[Element lookup records]
....

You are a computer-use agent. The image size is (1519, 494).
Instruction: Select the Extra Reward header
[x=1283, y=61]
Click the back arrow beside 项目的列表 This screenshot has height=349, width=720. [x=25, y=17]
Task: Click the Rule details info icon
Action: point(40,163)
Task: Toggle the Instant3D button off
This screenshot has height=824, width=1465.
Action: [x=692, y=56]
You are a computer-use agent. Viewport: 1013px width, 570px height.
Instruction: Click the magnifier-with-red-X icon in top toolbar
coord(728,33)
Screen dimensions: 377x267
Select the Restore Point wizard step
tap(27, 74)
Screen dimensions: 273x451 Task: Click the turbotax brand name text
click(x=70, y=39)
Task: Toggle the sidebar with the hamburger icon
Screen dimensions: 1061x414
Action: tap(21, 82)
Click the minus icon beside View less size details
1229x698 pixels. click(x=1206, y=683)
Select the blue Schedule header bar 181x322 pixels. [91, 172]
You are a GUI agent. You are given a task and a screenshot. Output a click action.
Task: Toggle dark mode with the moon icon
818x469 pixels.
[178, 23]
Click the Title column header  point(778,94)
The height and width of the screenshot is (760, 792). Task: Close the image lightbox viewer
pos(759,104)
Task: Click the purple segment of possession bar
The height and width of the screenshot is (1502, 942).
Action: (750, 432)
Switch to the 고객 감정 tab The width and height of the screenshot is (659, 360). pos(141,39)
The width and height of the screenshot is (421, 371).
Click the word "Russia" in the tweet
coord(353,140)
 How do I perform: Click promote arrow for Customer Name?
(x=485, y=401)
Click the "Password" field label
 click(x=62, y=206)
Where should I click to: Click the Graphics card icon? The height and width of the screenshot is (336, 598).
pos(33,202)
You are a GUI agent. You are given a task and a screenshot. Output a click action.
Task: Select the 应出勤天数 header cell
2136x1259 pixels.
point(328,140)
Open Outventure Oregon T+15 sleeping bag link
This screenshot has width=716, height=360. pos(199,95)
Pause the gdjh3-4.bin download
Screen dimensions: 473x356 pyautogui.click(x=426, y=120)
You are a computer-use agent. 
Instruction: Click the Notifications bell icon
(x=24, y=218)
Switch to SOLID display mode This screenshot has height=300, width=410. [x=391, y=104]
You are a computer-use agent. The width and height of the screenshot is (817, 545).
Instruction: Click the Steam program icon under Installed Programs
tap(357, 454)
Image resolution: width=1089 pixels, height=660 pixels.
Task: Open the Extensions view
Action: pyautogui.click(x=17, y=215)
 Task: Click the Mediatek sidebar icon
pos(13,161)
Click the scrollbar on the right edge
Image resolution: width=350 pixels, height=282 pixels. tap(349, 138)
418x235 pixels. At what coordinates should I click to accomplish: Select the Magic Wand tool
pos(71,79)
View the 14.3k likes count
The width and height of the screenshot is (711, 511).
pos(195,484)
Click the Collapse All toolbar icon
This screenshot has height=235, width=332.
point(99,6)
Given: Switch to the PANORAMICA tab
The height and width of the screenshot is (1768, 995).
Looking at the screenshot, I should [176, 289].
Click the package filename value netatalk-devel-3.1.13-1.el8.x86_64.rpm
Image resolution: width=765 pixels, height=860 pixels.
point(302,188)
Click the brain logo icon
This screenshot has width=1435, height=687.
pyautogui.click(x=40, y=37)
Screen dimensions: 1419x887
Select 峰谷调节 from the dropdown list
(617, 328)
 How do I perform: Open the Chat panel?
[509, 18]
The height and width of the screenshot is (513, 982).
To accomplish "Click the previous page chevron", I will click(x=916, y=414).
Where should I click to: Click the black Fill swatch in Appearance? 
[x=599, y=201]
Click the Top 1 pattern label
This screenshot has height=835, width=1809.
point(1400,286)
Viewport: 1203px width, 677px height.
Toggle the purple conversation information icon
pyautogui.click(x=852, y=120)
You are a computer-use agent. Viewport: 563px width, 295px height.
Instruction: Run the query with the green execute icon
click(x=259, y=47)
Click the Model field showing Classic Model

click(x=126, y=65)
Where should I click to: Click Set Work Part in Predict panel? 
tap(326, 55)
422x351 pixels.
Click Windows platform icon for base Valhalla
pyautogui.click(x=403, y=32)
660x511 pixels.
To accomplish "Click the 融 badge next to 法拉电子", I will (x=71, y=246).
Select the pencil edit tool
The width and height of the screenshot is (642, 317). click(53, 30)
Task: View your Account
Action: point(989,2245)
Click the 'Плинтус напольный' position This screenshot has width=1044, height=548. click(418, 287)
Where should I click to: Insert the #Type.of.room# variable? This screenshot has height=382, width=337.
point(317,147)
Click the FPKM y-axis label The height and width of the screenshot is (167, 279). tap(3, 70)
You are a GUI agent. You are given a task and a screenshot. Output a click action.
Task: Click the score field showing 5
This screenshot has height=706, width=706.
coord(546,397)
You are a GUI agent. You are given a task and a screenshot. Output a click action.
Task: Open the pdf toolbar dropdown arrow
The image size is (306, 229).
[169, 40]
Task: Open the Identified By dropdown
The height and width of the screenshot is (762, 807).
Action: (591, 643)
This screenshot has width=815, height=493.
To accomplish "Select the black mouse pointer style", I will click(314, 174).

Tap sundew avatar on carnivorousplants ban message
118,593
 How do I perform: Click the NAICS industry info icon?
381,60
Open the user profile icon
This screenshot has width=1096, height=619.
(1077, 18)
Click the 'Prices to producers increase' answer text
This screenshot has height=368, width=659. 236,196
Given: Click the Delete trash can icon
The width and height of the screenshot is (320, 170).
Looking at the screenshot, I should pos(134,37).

....

* WRITTEN PROBLEM *
Turn all of the lines above into a numbered list, leaving out any blank lines.

* THE OUTPUT *
1. You are a computer-use agent. The image size is (1519, 494).
2. Instruction: Select the Extra Reward header
3. [x=1283, y=61]
4. Click the back arrow beside 项目的列表 This screenshot has height=349, width=720. [x=25, y=17]
5. Task: Click the Rule details info icon
6. Action: point(40,163)
7. Task: Toggle the Instant3D button off
8. This screenshot has height=824, width=1465.
9. Action: [x=692, y=56]
10. You are a computer-use agent. Viewport: 1013px width, 570px height.
11. Instruction: Click the magnifier-with-red-X icon in top toolbar
12. coord(728,33)
13. Screen dimensions: 377x267
14. Select the Restore Point wizard step
15. tap(27, 74)
16. Screen dimensions: 273x451 Task: Click the turbotax brand name text
17. click(x=70, y=39)
18. Task: Toggle the sidebar with the hamburger icon
19. Screen dimensions: 1061x414
20. Action: tap(21, 82)
21. Click the minus icon beside View less size details
22. 1229x698 pixels. click(x=1206, y=683)
23. Select the blue Schedule header bar 181x322 pixels. [91, 172]
24. You are a GUI agent. You are given a task and a screenshot. Output a click action.
25. Task: Toggle dark mode with the moon icon
26. 818x469 pixels.
27. [178, 23]
28. Click the Title column header  point(778,94)
29. The height and width of the screenshot is (760, 792). Task: Close the image lightbox viewer
30. pos(759,104)
31. Task: Click the purple segment of possession bar
32. The height and width of the screenshot is (1502, 942).
33. Action: (750, 432)
34. Switch to the 고객 감정 tab The width and height of the screenshot is (659, 360). pos(141,39)
35. The width and height of the screenshot is (421, 371).
36. Click the word "Russia" in the tweet
37. coord(353,140)
38.  How do I perform: Click promote arrow for Customer Name?
39. (x=485, y=401)
40. Click the "Password" field label
41.  click(x=62, y=206)
42. Where should I click to: Click the Graphics card icon? The height and width of the screenshot is (336, 598).
43. pos(33,202)
44. You are a GUI agent. You are given a task and a screenshot. Output a click action.
45. Task: Select the 应出勤天数 header cell
46. 2136x1259 pixels.
47. point(328,140)
48. Open Outventure Oregon T+15 sleeping bag link
49. This screenshot has width=716, height=360. pos(199,95)
50. Pause the gdjh3-4.bin download
51. Screen dimensions: 473x356 pyautogui.click(x=426, y=120)
52. You are a computer-use agent. 
53. Instruction: Click the Notifications bell icon
54. (x=24, y=218)
55. Switch to SOLID display mode This screenshot has height=300, width=410. [x=391, y=104]
56. You are a computer-use agent. The width and height of the screenshot is (817, 545).
57. Instruction: Click the Steam program icon under Installed Programs
58. tap(357, 454)
59. Image resolution: width=1089 pixels, height=660 pixels.
60. Task: Open the Extensions view
61. Action: pyautogui.click(x=17, y=215)
62.  Task: Click the Mediatek sidebar icon
63. pos(13,161)
64. Click the scrollbar on the right edge
65. Image resolution: width=350 pixels, height=282 pixels. tap(349, 138)
66. 418x235 pixels. At what coordinates should I click to accomplish: Select the Magic Wand tool
67. pos(71,79)
68. View the 14.3k likes count
69. The width and height of the screenshot is (711, 511).
70. pos(195,484)
71. Click the Collapse All toolbar icon
72. This screenshot has height=235, width=332.
73. point(99,6)
74. Given: Switch to the PANORAMICA tab
75. The height and width of the screenshot is (1768, 995).
76. Looking at the screenshot, I should [176, 289].
77. Click the package filename value netatalk-devel-3.1.13-1.el8.x86_64.rpm
78. Image resolution: width=765 pixels, height=860 pixels.
79. point(302,188)
80. Click the brain logo icon
81. This screenshot has width=1435, height=687.
82. pyautogui.click(x=40, y=37)
83. Screen dimensions: 1419x887
84. Select 峰谷调节 from the dropdown list
85. (617, 328)
86.  How do I perform: Open the Chat panel?
87. [509, 18]
88. The height and width of the screenshot is (513, 982).
89. To accomplish "Click the previous page chevron", I will click(x=916, y=414).
90. Where should I click to: Click the black Fill swatch in Appearance? 
91. [x=599, y=201]
92. Click the Top 1 pattern label
93. This screenshot has height=835, width=1809.
94. point(1400,286)
95. Viewport: 1203px width, 677px height.
96. Toggle the purple conversation information icon
97. pyautogui.click(x=852, y=120)
98. You are a computer-use agent. Viewport: 563px width, 295px height.
99. Instruction: Run the query with the green execute icon
100. click(x=259, y=47)
101. Click the Model field showing Classic Model
102. click(x=126, y=65)
103. Where should I click to: Click Set Work Part in Predict panel? 
104. tap(326, 55)
105. 422x351 pixels.
106. Click Windows platform icon for base Valhalla
107. pyautogui.click(x=403, y=32)
108. 660x511 pixels.
109. To accomplish "Click the 融 badge next to 法拉电子", I will (x=71, y=246).
110. Select the pencil edit tool
111. The width and height of the screenshot is (642, 317). click(53, 30)
112. Task: View your Account
113. Action: point(989,2245)
114. Click the 'Плинтус напольный' position This screenshot has width=1044, height=548. click(418, 287)
115. Where should I click to: Insert the #Type.of.room# variable? This screenshot has height=382, width=337.
116. point(317,147)
117. Click the FPKM y-axis label The height and width of the screenshot is (167, 279). tap(3, 70)
118. You are a GUI agent. You are given a task and a screenshot. Output a click action.
119. Task: Click the score field showing 5
120. This screenshot has height=706, width=706.
121. coord(546,397)
122. You are a GUI agent. You are given a task and a screenshot. Output a click action.
123. Task: Open the pdf toolbar dropdown arrow
124. The image size is (306, 229).
125. [169, 40]
126. Task: Open the Identified By dropdown
127. The height and width of the screenshot is (762, 807).
128. Action: (591, 643)
129. This screenshot has width=815, height=493.
130. To accomplish "Select the black mouse pointer style", I will click(314, 174).
131. Tap sundew avatar on carnivorousplants ban message
132. 118,593
133.  How do I perform: Click the NAICS industry info icon?
134. 381,60
135. Open the user profile icon
136. This screenshot has width=1096, height=619.
137. (1077, 18)
138. Click the 'Prices to producers increase' answer text
139. This screenshot has height=368, width=659. 236,196
140. Given: Click the Delete trash can icon
141. The width and height of the screenshot is (320, 170).
142. Looking at the screenshot, I should pos(134,37).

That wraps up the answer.